Kirsten Altvater: Ich persönlich hatte Schwierigkeiten, Anschluss zu finden. Ich bin zwar abends rausgegangen und habe z.B. auch einen Yogakurs vor Ort besucht, um mit den Einheimischen in Kontakt zu kommen, aber richtige Freundschaften konnte ich leider nicht schließen. Auch dies hängt natürlich von vielen Faktoren ab: Ich war alleinstehend und dazu auch noch Pendlerin. Im Prinzip war ich nur unter der Woche in Best und am Wochenende bei mir Zuhause in Bonn. Ich denke auch, dass Kollegen, die mit Familien ausreisen, durch Partner und Kinder automatisch mehr Anschlussmöglichkeiten vor Ort haben.

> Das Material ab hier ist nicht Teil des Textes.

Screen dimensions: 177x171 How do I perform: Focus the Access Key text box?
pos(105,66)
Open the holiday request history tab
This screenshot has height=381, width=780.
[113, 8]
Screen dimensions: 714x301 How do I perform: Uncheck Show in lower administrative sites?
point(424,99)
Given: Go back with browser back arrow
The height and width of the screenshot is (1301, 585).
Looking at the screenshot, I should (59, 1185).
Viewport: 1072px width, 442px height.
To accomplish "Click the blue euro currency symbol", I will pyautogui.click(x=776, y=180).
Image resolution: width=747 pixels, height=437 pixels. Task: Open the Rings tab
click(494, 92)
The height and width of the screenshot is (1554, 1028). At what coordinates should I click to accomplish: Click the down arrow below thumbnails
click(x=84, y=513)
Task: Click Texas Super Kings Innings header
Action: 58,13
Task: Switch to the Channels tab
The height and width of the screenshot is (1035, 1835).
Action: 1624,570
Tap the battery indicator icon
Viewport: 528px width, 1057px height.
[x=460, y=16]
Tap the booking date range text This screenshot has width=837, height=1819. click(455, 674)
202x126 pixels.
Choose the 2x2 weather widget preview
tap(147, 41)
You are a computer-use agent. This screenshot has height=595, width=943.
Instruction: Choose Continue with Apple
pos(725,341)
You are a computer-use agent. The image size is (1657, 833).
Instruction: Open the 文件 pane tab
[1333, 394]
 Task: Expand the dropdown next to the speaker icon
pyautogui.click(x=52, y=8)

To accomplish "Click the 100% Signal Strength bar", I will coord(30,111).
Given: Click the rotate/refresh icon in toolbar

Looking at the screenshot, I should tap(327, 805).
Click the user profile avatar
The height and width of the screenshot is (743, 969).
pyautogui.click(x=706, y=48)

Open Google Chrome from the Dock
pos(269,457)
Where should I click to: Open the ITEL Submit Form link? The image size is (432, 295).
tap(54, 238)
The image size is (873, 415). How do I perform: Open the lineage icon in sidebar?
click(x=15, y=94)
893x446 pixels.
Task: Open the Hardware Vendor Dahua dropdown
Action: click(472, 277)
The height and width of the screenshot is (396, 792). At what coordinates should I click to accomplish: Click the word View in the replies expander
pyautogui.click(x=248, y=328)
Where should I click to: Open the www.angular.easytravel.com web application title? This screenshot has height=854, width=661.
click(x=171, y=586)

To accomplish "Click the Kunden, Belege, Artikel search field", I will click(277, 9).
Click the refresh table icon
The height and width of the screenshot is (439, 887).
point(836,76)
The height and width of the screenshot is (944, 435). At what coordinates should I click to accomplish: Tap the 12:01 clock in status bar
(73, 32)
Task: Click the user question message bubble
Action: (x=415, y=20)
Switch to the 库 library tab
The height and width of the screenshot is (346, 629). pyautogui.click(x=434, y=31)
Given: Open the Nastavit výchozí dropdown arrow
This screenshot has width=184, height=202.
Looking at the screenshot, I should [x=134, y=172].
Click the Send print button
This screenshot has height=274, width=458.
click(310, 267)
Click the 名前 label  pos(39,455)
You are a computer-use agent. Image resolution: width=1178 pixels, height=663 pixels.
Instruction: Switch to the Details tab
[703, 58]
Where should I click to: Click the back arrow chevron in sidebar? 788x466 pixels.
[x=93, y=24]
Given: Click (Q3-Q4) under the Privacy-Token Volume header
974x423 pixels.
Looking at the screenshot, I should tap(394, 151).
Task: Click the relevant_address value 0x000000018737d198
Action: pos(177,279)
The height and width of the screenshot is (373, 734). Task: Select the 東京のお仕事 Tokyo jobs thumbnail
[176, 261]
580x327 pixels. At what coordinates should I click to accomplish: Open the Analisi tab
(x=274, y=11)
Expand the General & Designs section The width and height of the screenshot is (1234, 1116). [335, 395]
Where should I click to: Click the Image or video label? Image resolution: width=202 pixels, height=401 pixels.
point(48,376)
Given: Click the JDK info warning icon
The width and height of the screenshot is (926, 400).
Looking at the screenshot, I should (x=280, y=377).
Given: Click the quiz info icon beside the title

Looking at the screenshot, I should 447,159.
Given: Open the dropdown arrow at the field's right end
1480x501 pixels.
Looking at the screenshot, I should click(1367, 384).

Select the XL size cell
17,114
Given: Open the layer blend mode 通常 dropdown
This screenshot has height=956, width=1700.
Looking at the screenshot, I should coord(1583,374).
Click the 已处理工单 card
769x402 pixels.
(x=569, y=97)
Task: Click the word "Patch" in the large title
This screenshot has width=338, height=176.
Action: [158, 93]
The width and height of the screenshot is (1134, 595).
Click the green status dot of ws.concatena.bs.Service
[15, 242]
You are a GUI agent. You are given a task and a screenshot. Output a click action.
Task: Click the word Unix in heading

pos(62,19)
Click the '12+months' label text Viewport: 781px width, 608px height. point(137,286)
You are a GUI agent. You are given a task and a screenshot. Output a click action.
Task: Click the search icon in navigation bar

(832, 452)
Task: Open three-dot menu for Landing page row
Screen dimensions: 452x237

Bei der Arbeit haben mich die unzähligen Versammlungen (sogenannte „vergaderingen“ auf Niederländisch) ehrlich gesagt etwas genervt. Dabei mussten sowohl die Klinikleitung als auch alle Kollegen anwesend sein (wir waren über 30 Zahnärzte). Dort wurden meist organisatorische Angelegenheiten lang diskutiert, jedoch wurden Entscheidungen trotzdem ausschließlich von der Klinikleitung getroffen. Der Sinn dieser Veranstaltungen erschließt sich mir auch heute nicht.

Was ist Ihr Rat an alle Kollegen, die sich für die Niederlande entscheiden möchten?

Kirsten Altvater: Wie ich bereits erwähnt habe, würde ich auf jeden Fall eine Vermittlungsagentur empfehlen. Ansonsten ist es wichtig, sich die zukünftige Arbeitsstelle im Detail vor Ort anzusehen und im besten Fall dort auch mit den Kollegen zu sprechen. Worauf wird bei der Arbeit in erster Linie Wert gelegt? Welche Qualitätsstandards sind etabliert? Mit welchen Laboren/anderen Kliniken arbeitet man zusammen? Wie ist die allgemeine Stimmung? Ein kurzer Aufenthalt vor Ort lohnt sich aus meiner Sicht definitiv.

  1. Gebhardt L. Als Arzt in die Niederlande – Gehalt, Arbeitsbedingungen, Lebensqualität. praktischArzt.
  2. Registratiecommissie Geneeskundig Specialisten (RGS, the Medical Registration Council). Royal Dutch Medical Association (KNMG).